I'm tuned into the live-stream which is due to start in 5 minutes--they are playing music now.

 

[Sushi]

It is live now--hosted by the Dean of Medicine at Stanford.

ETA--wow, they got over 2000 questions!

 

[Sushi]

Well, they didn't have an actual Q & A session but I had the impression that the moderator took into consideration the questions that came in as he formulated his questions for Dr. Fauci. At one point the moderator asked him what were his priorities for research (or what he thought we most needed to learn?). His number 2 priority (loosely paraphrased) was to learn: "What are the long-term chronic effects of Covid-19." He said that they are seeing patients with lingering, significant symptoms many months after infection and felt it was a research priority to discover what was going on. So, that was the potential connection to ME/CFS that came out. The whole program was about 35 minutes.

 

[Rufous McKinney]

So to get off the hook, the insurance companies wangled it to make ME/CFS look like a psychologically-caused condition, which insurance policies do not cover.

Yes- money and the following of it will explain most everything in the United States.

But still: ASSUMING for a moment that MECFS is a psychologically caused condition, suggesting it is a form of mental illness- well assuming all that- then some large percentage of folks with moderate to severe cases will be disabled and unable to maintain employment and care for themselves.

Its says that right here in this article. Why aren't they receiving disability assistance?

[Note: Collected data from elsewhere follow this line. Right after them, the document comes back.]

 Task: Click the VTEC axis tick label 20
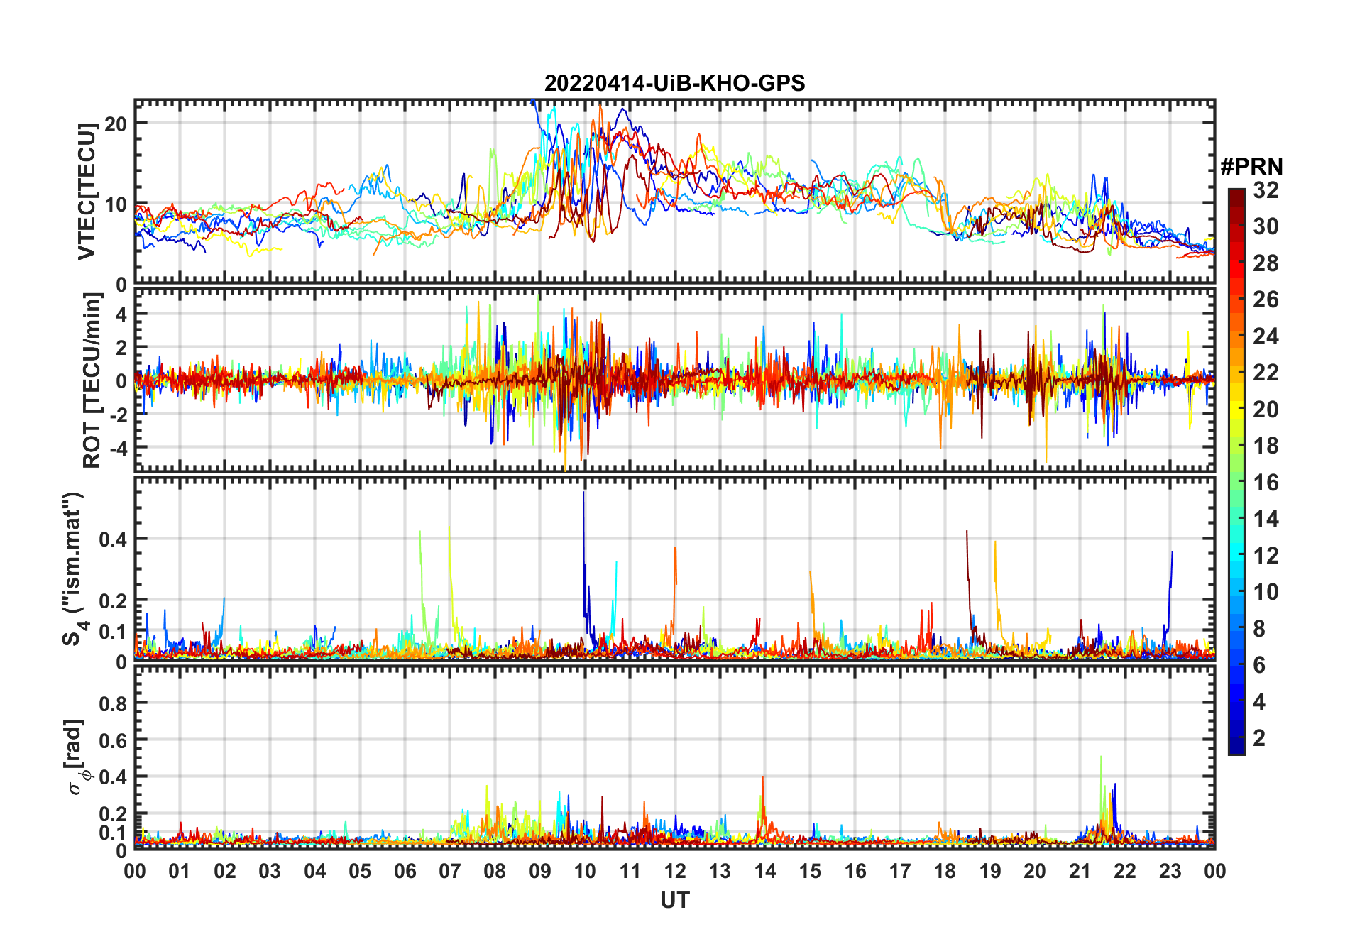click(115, 124)
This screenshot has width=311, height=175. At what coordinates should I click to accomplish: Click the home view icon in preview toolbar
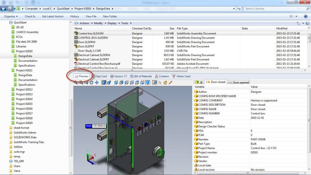(x=165, y=82)

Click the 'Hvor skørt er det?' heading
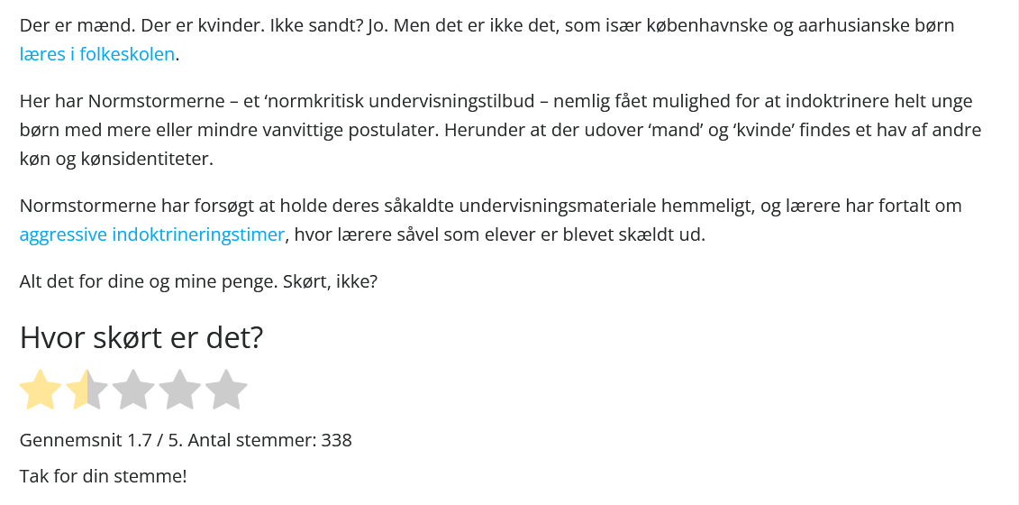(141, 337)
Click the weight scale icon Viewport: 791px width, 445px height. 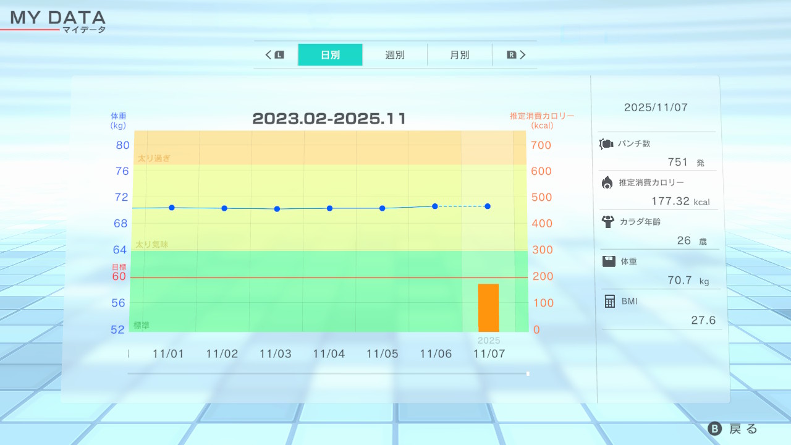(609, 261)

https://www.ncbi.nlm.nih.gov/pmc/articles/PMC2913573/

"...it is a well-accepted fact that the mentally ill constitute a sizeable chunk of the disabled population. Within the ambit of the definition of disability under the Persons with Disabilities Act, 1995, mental illness means a ‘disorder of the mind that results in partial or complete disturbance in the person's thinking, feeling and behaviour which may also result in recurrent or persistent inability or reduced ability to carryout activities of daily living, self-care, education, employment and participation in social life’.2 These disorders include schizophrenia, obsessive–compulsive disorder (OCD), bipolar disorder and moderate-to-severe depression of at least 3 years' duration with proof of continuous treatment.3"

So it seems like- "they" aren't treating it as the mental disorder "they" claim it is.

 

[Rufous McKinney]

So, that was the potential connection to ME/CFS that came out. The whole program was about 35 minutes.

Oh well.

 

[Rufous McKinney]

What are the long-term chronic effects of Covid-19." He said that they are seeing patients with lingering, significant symptoms many months after infection and felt it was a research priority to discover what was going on.

So the Dean of Stanford Medicine can't even get in a sentence mentioning that Stanford themselves are undertaking these very studies on COVID-19 and long term ME.

Gee whiz.

 

[Hip]

Why aren't they receiving disability assistance?

I understand that back in the 1980s, disability insurance policies would only only cover 2 years' worth of disability payouts for policy holders who developed mental health conditions that prevented them working; whereas the policies would cover a whole lifetime of disability payouts if the policy holder developed a physical health condition that prevented them working. So by recasting neurologically-caused ME as psychologically-caused CFS, the insurance companies avoided having to provide a lifetime of payouts.

I don't know what disability insurance policies cover and do not cover these days.

 

[Rufous McKinney]

I understand that back in the 1980s

As you know, its 40 years later.

Are the cancer patients enjoying their 1980's era medicine?

 

[Sushi]

If you missed the live stream here is the YouTube version of the stream:

Even though they didn't allow time for questions, gotta say--they are fast! All in all, it was a good, logical presentation of current Covid-19 issues, though of course we would have been interested to hear more about long-haul patients.